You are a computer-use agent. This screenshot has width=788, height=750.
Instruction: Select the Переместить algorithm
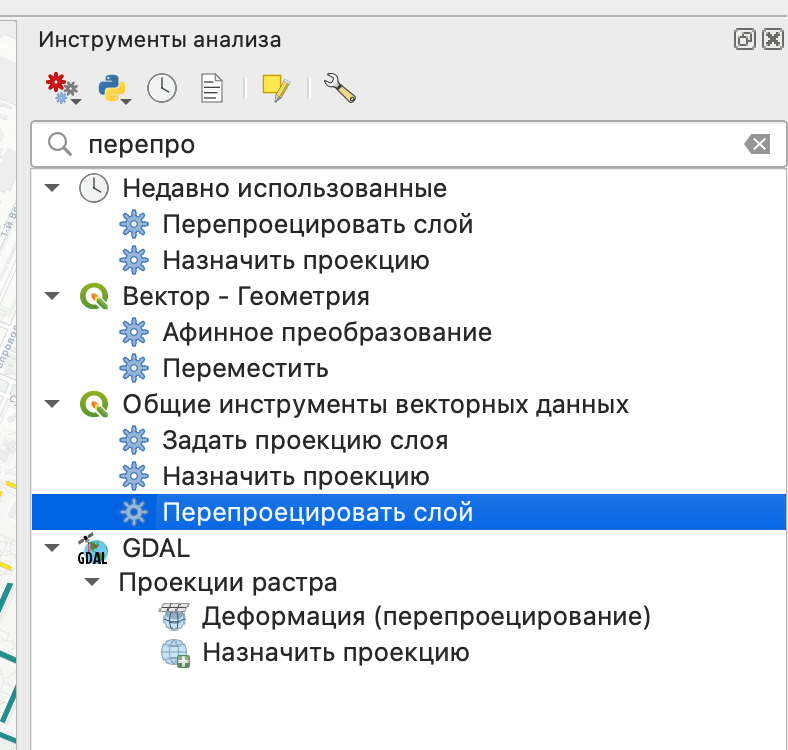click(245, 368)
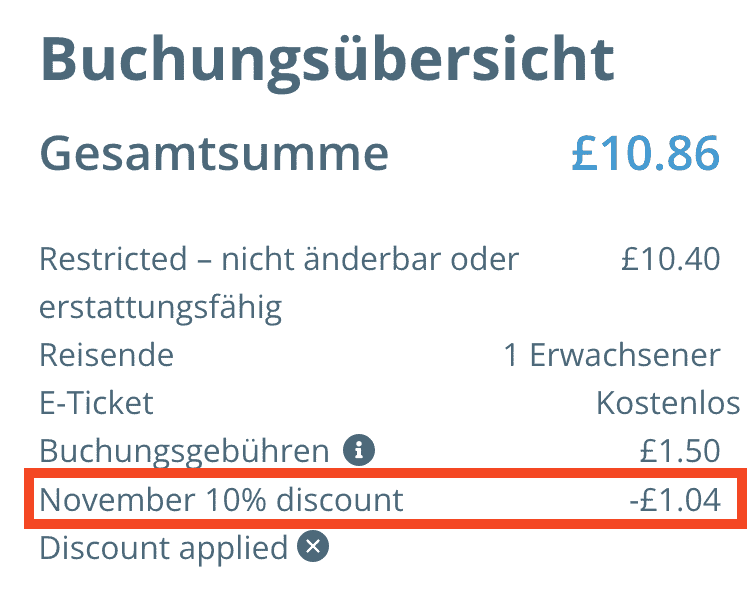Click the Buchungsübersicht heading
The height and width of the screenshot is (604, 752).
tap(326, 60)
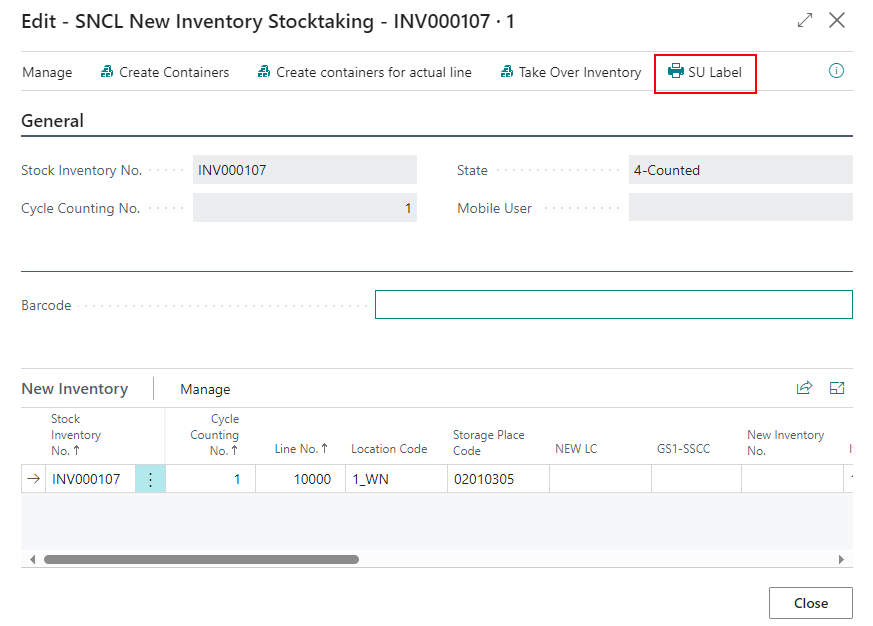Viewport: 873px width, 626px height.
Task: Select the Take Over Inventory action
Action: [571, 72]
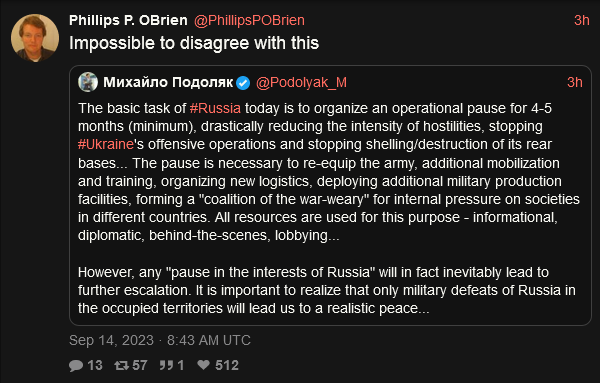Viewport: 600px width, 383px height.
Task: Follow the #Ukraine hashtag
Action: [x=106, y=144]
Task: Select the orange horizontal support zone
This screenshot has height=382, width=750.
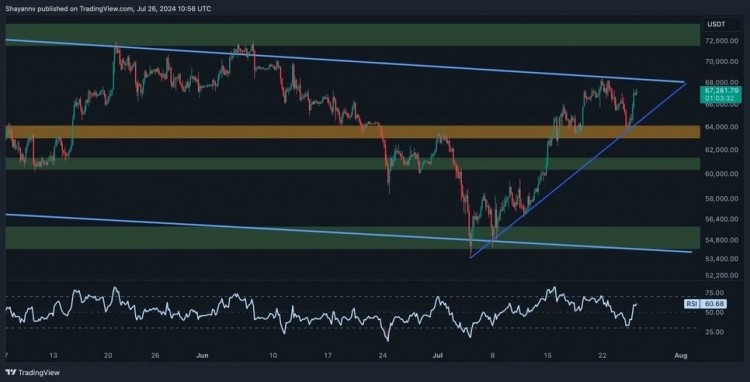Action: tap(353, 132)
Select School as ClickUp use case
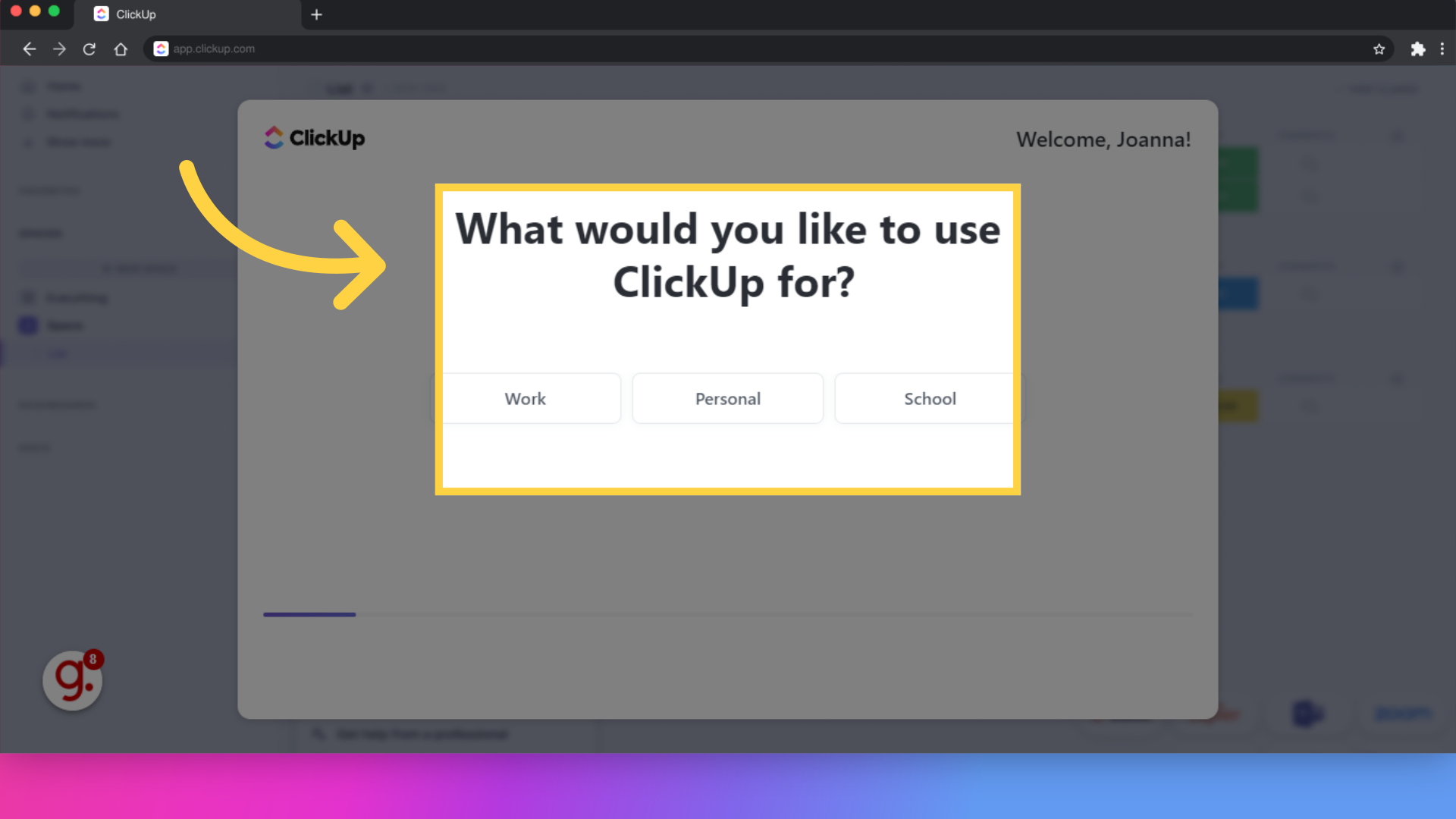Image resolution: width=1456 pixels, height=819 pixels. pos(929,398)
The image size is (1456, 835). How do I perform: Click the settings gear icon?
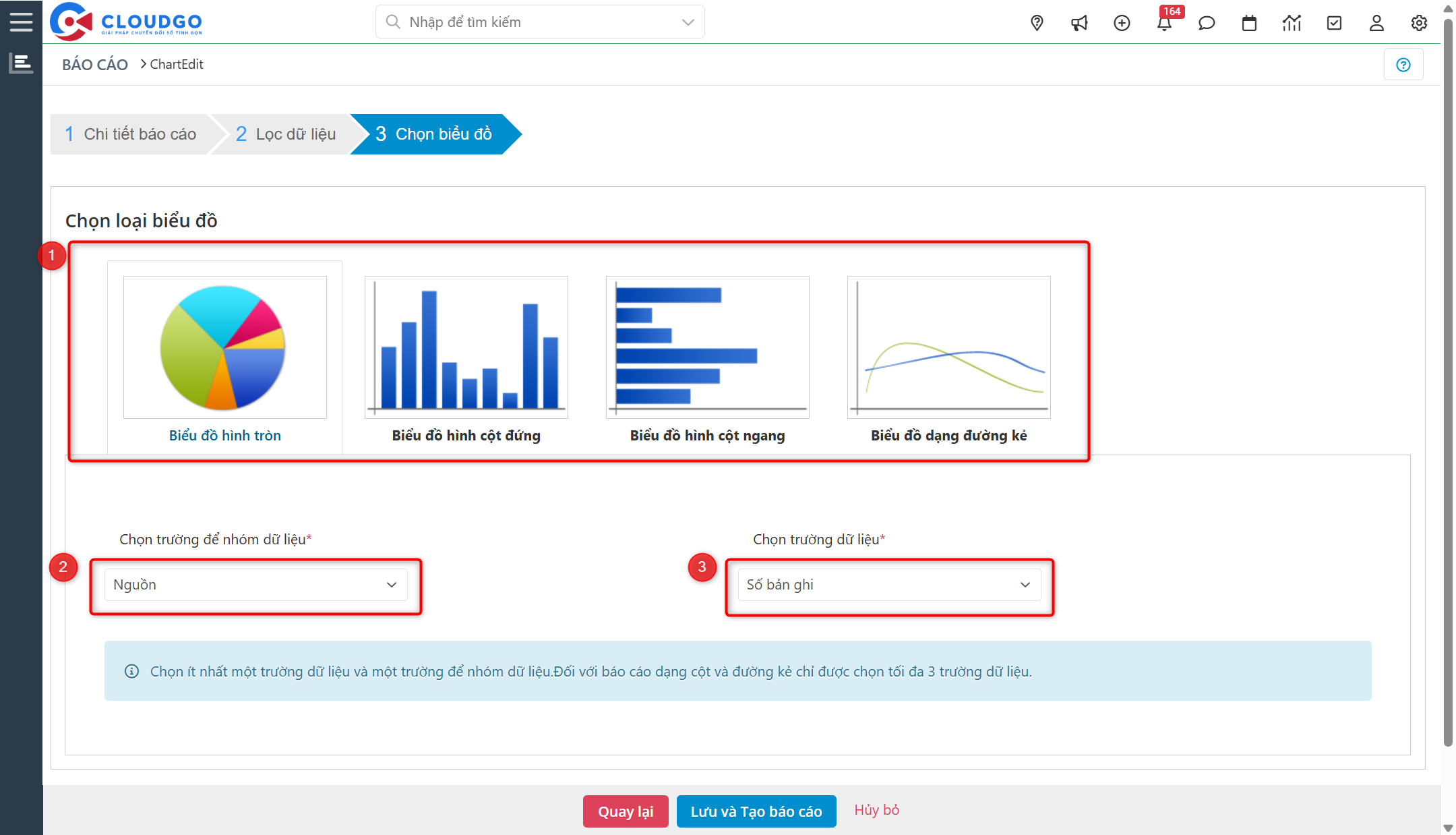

--- --- ---

▸ Required work: Rewrite all of the items above with "settings gear icon" changed to "gear-shaped settings button" and everything else kept the same. Leave out the pictures.

▸ Written answer:
You are a computer-use agent. This screenshot has width=788, height=750.
Instruction: Select the Переместить algorithm
click(245, 368)
Click the Buchungsübersicht heading
The height and width of the screenshot is (604, 752).
tap(326, 60)
Viewport: 873px width, 626px height.
Task: Select the Take Over Inventory action
Action: [571, 72]
Viewport: 600px width, 383px height.
Task: Follow the #Ukraine hashtag
Action: [x=106, y=144]
Task: Select the orange horizontal support zone
This screenshot has height=382, width=750.
Action: tap(353, 132)
Select School as ClickUp use case
Image resolution: width=1456 pixels, height=819 pixels. pos(929,398)
The image size is (1456, 835). How do I perform: Click the gear-shaped settings button?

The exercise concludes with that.